Russia's leadership receives low marks in much of Western world
WASHINGTON, D.C. -- As Dmitry Medvedev begins his term as Russia's new president on Wednesday with his predecessor Vladimir Putin at his side as prime minister, Gallup Poll data reveal the country's leadership has a large hill to climb if it hopes to improve its existing image in many places around the globe.
Russia's leadership is least popular among respondents from the European Union, the Americas, and the Middle East/North Africa.
Among European Union members, a median of only 15% say they approve of the job performance of Russia's leaders, while a median of 43% disapprove and a median of about a third (35%) say they have do not an opinion. Approval in this region ranges from 45% in Cyprus to only 6% in France.
Within Europe, Russia's leadership is better regarded in the former socialist countries of Southeast Europe, where a median of 42% approve. Gallup finds the strongest support in this region in Serbia, where 63% of residents approve of Russia's leadership. Conversely, Gallup finds the lowest support in Kosovo, where only 17% of residents share this view. This is not surprising because Russia has traditionally opposed Kosovo's independence.
In the Americas, a median of only 18% says they approve of the job performance of the leadership of Russia. However, a median of 56% do not have an opinion. In six Latin American countries, more than 75% of respondents did not share an opinion on Russia's leadership.
In the Middle East/North Africa, a median of 29% approves of the leadership of Russia and 49% disapproves, although there is great disparity within the region in approval ratings.
Almost half of Lebanese respondents (48%) approve of the job performance of Russia's leadership, the highest support in the region, while only 8% of Jordanians approve of Russia's leaders.
In Iran, a country with comparatively strong ties to Russia, the citizens appear divided. Nearly 4 in 10 respondents (37%) say they approve of the job performance of Russia's leaders, slightly less than a third disapprove (31%), and about a third (32%) don't have an opinion.
Gallup finds the strongest regional support for Russia's leadership among the 11 former Soviet republics making up the Commonwealth of Independent States (CIS).

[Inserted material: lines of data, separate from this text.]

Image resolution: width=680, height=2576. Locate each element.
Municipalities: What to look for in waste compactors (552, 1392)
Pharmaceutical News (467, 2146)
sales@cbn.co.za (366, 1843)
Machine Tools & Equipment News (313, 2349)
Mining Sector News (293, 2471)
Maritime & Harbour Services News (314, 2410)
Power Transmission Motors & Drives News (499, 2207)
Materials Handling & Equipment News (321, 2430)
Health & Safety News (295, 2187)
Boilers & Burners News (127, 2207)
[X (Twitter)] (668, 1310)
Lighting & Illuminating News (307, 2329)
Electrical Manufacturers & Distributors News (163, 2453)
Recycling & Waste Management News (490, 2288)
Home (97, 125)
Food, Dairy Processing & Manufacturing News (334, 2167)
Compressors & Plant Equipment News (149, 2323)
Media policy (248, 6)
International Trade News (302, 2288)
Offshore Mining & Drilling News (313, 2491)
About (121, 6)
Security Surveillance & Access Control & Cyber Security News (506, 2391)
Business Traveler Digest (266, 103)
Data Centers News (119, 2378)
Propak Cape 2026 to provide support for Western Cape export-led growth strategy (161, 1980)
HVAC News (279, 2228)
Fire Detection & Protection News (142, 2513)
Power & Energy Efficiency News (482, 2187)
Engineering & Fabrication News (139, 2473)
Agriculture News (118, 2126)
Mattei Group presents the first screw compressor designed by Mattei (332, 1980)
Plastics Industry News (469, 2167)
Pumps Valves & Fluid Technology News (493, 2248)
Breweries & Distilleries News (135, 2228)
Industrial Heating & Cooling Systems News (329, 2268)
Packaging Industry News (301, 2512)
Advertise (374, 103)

Here a median of 58% (excluding Russians) say they approve of the job performance of Russia's leadership. In most CIS countries, at least half of respondents say they approve of Russia's leadership; the exceptions are Armenia, where just 3 in 10 respondents share this view, and Georgia, where slightly more than 1 in 5 (22%) agree. Many in these former Soviet nations have seen a decline in their standard of living since the fall of the Soviet Union and may look more favorably on Russia as a symbol of better days past.
Results are based on face-to-face and telephone interviews with approximately 1,000 adults throughout 2006 and 2007, aged 15 and older, in 138 countries. For results based on the total sample of national adults, one can say with 95% confidence that the maximum margin of sampling error is ±3 percentage points. In addition to sampling error, question wording and practical difficulties in conducting surveys can introduce error or bias into the findings of public opinion polls.